To make it simple to think about, consider a service time distribution which takes value 1 or 2 minutes, each with probability 1/2. If the system is allowed to run for a long time, about 2/3 of the time the system is running, the customer then being served has total service time of 2, and 1/3 of the time has a total service of 1. So if we preselect a tine $T$ (in steady state), the average total service time for the customer being served at that time = 5/3, not 3/2.

If the service time distribution $F_{\Delta}$ is exponential, then in steady state, the total service time of the customer being served at a preselected time is exponential with mean double that of $F_{\Delta}$, which is the distribution for the kth customer. If you now consider that the exponential distribution is memoryless, if we randomly pick a time at which to observe the remaining (not total) service time of the customer then being served, it should have distribution $F_{\Delta}$, i.e., the total service time of the kth customer. But on average, the preselected time will be halfway through the service time for the customer being served. So how can that be? Because the customer then being served has average total service time equal to double that of the kth customer, and so 1/2 the doubled average is equal to the average for the kth customer, thereby resolving that paradox.

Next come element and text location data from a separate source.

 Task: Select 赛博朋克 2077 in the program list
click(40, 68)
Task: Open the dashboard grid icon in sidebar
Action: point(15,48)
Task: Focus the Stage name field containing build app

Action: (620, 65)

Edit: I first learned about this paradox in an introductory Stochastic Processes course as an undergrad, from chapter 5 "Renewal Theory" of Karlin and Taylor "A First Course in Stochastic Processes, second edition", where the phenomenon is called length-biased sampling. That set me on the path for stochastic thinking and intuition, which many people who have the technical facility to perform even complicated probability calculations, unfortunately do not possess.

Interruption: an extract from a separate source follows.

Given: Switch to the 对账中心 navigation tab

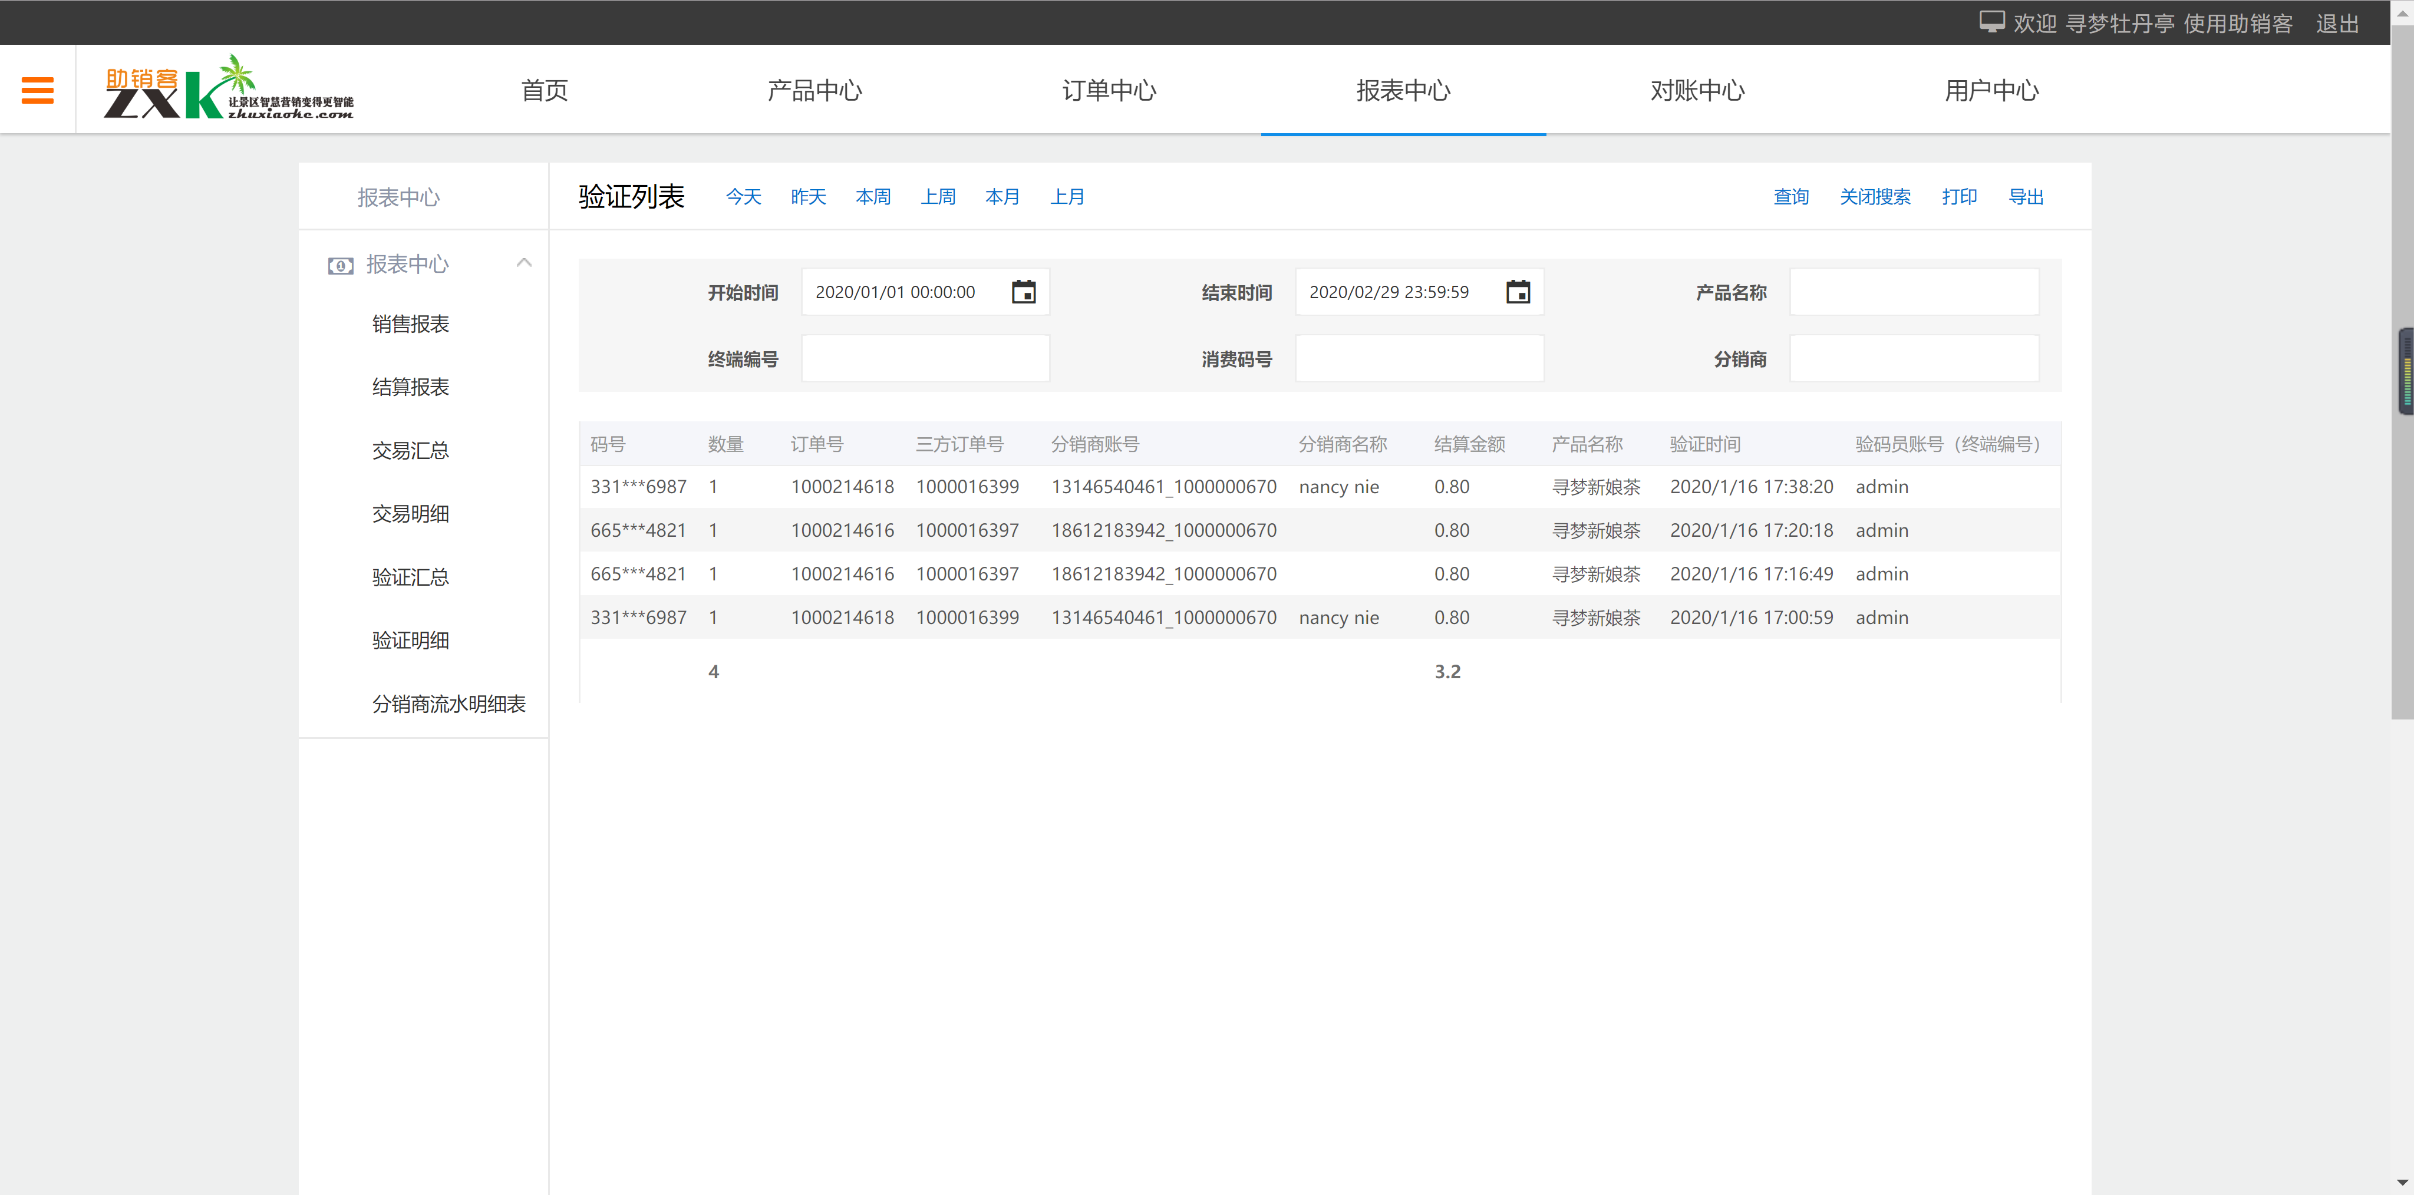Looking at the screenshot, I should coord(1696,90).
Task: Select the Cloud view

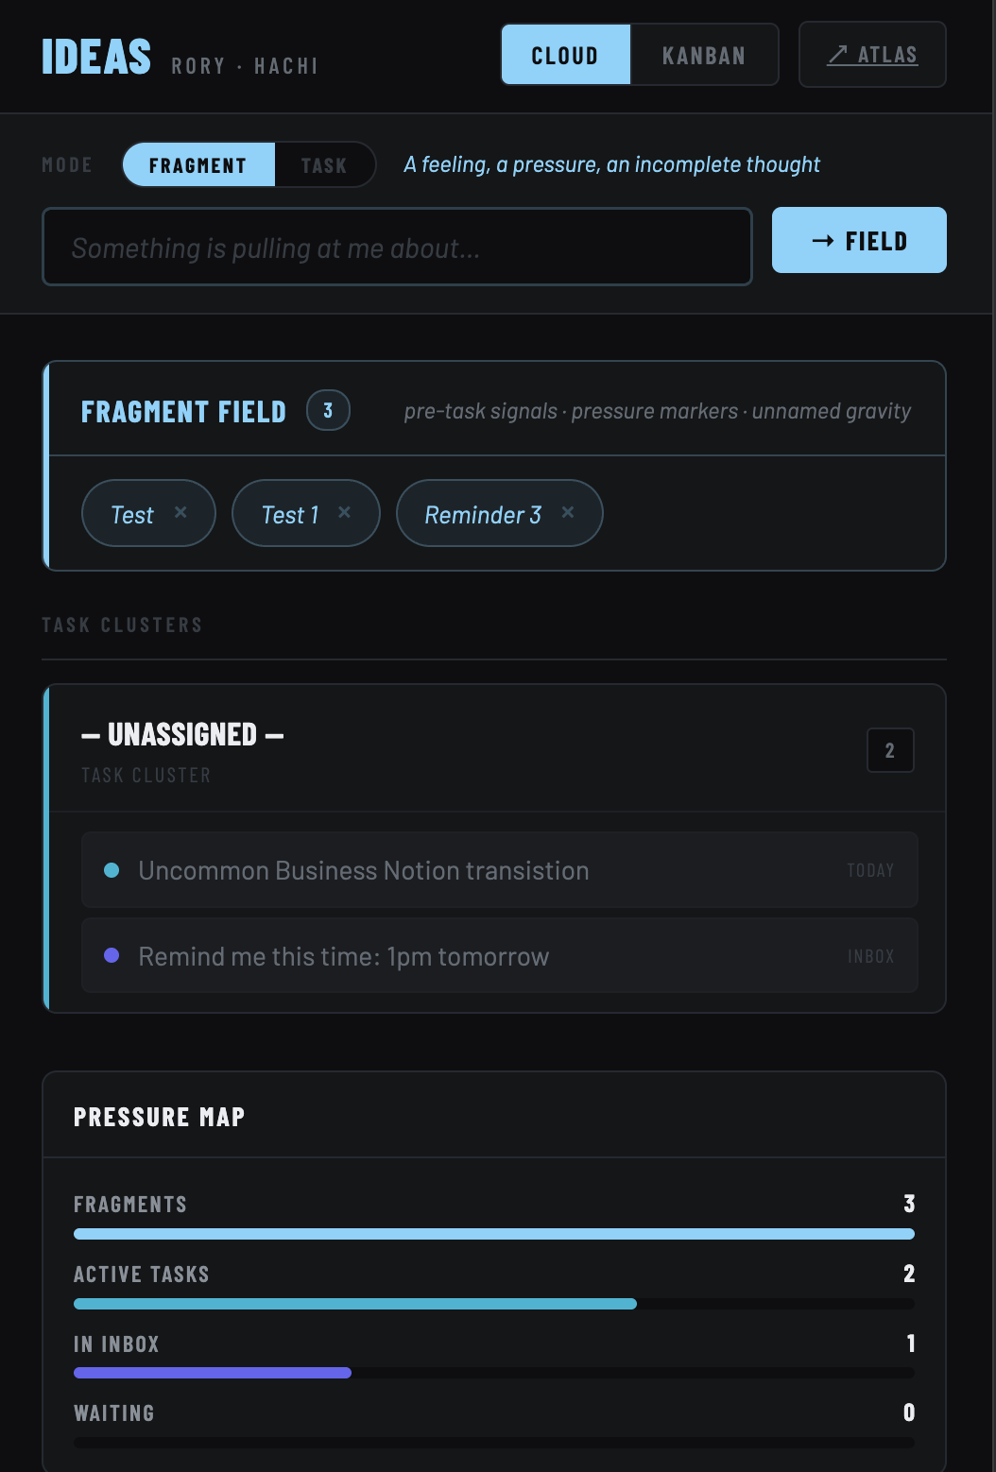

Another outstanding book for developing stochastic thinking and intuition is Feller "An Introduction to Probability Theory and Its Applications, Volume II, second edition". Right out of the gate in section I.4, there is a discussion of the "Waiting Time Paradox", which is another manifestation of essentially the same phenomenon as the renewal paradox, length-biased sampling, and the inspection paradox. It is addressed again in VI.7, under the name 'Inspection Paradox". The "Renewal Theory" explaining this phenomenon is developed in XI.4. In my opinion, if you know Feller Volume II, you know probability, and should have a deep understanding of stochastic phenomena, whether out in the open, or lurking deep beneath the surface.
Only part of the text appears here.